The NSW and Victorian governments announced today a partnership to expand urgent care services through general practice across both states.
NSW Premier Dominic Perrottet and Victorian Premier Daniel Andrews said that 25 urgent care services will be established in partnership with local GPs to ease pressure on hospital emergency departments. It comes following the Victorian Government announcing last week that five GP clinics in Melbourne, Epping, Sunshine, Clayton, and Ballarat would reopen as priority care centres.
Welcoming the move, Royal Australian College of General Practitioners (RACGP) President Adj. Professor Karen Price said that it was high time the state and federal governments worked together to create one health system.
“There is a great deal of patient suffering when health is used as a political football and this plan signals an end to that, which the RACGP welcomes” she said.
“This initiative begins implementing one of the aims of the primary health care 10 year plan. It makes sense for state governments to recognise the critical role general practice plays and the ability to work in the acute care and after-hours space, which is traditional territory for GPs working at full scope.”

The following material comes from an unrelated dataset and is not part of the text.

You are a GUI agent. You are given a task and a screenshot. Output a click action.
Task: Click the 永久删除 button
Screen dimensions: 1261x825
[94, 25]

Professor Price also called for this to be made available to every general practice in Australia, saying that this level of care should never have been defunded in the first place.

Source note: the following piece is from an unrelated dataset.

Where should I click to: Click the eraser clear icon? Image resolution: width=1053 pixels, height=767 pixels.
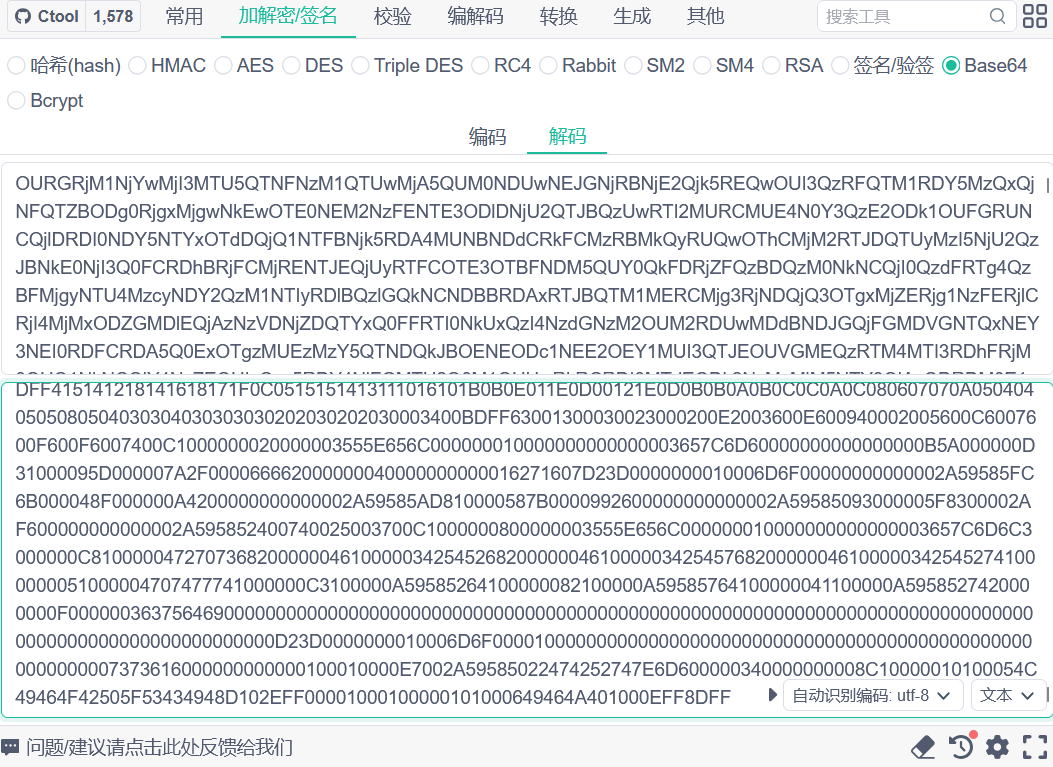point(922,747)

“Further, a nation-wide investment would enhance the evidence-based continuity-of-care model as we know most patients prefer to see their usual trusted GP,” she said.
The RACGP has long been saying that general practice could work cooperatively to help ease the pressure on emergency departments.
Professor Price feels that GPs need to be properly resourced to do the work theey have been trained to do.
“General practice care, including preventive care work, costs far less than expensive hospital care. We are also aware that more needs to be done within hospitals to expedite those patients needing admission and an acute bed, as well as to embed long term preventive care to patients with chronic conditions so they rarely need the use of hospital services,” she says.
The RACGP looks forward to the evaluation of these clinics and to work on the concept of the ‘one health system’ to create a seamless care journey for patients in need.
RACGP Victoria Chair Dr Anita Munoz hailed today’s announcement as a “positive step forward” but warned that general practice needed a helping hand.
“The RACGP has been calling for further investments into already existing general practices to allow them to undertake work they are capable of via extended hours and for category 4 and 5 emergencies, but which require funding that reflects the costs involved in providing such care in our communities,” Dr Munoz said.
“For the states to fund general practice activities indicates an understanding that innovative solutions to problems affecting our health system, including flexible funding arrangements, will be the way to provide the right health services to patients in the right place at the right time.”
Dr Munoz pointed out that we need genuine, long-term reforms to fix Australia’s ailing health system. That includes the federal Government substantially boosting investment in general practice care so that no patients are left behind.
“This would mean more GPs across Australia, more practices keeping their doors open, and more subsidised services for patients,” she said.